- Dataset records
════════════════════
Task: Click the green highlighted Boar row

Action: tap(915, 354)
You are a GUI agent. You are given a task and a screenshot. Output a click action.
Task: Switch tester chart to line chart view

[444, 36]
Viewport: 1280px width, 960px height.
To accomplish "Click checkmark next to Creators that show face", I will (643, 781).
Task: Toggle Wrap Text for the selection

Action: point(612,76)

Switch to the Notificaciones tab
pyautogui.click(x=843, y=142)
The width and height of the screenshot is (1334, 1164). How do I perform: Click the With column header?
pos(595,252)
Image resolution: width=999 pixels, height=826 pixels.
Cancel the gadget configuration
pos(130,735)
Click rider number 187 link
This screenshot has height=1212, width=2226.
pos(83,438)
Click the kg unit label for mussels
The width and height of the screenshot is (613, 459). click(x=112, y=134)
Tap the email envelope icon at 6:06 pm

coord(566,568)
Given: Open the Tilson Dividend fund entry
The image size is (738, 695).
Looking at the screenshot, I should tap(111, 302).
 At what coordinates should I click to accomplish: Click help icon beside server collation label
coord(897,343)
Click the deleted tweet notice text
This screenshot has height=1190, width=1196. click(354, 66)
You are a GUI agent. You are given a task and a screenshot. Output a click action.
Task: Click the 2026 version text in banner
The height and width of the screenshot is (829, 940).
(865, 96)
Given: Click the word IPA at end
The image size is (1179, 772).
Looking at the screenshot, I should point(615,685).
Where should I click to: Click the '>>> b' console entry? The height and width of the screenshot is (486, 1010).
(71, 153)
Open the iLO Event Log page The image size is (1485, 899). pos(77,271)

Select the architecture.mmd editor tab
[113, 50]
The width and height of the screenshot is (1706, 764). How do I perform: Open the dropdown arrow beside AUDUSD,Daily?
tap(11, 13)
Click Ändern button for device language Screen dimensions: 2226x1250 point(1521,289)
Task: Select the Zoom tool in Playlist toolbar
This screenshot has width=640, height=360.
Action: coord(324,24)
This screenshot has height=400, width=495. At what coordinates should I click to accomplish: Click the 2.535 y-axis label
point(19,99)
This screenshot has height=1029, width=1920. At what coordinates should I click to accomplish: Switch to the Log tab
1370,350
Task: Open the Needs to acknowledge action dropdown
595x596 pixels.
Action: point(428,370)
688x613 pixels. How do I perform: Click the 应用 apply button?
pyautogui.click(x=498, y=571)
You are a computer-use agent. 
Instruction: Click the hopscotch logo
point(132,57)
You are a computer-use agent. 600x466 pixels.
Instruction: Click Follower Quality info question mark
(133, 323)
════════════════════
- What to do
Filter the preceding entries down to the lines with "agent".

- Completed exercise
You are a GUI agent. You are given a task and a screenshot. Output a click action.
You are a GUI agent. You are given a task and a screenshot. Output a click action.
You are a computer-use agent. 
You are a computer-use agent. 600x466 pixels.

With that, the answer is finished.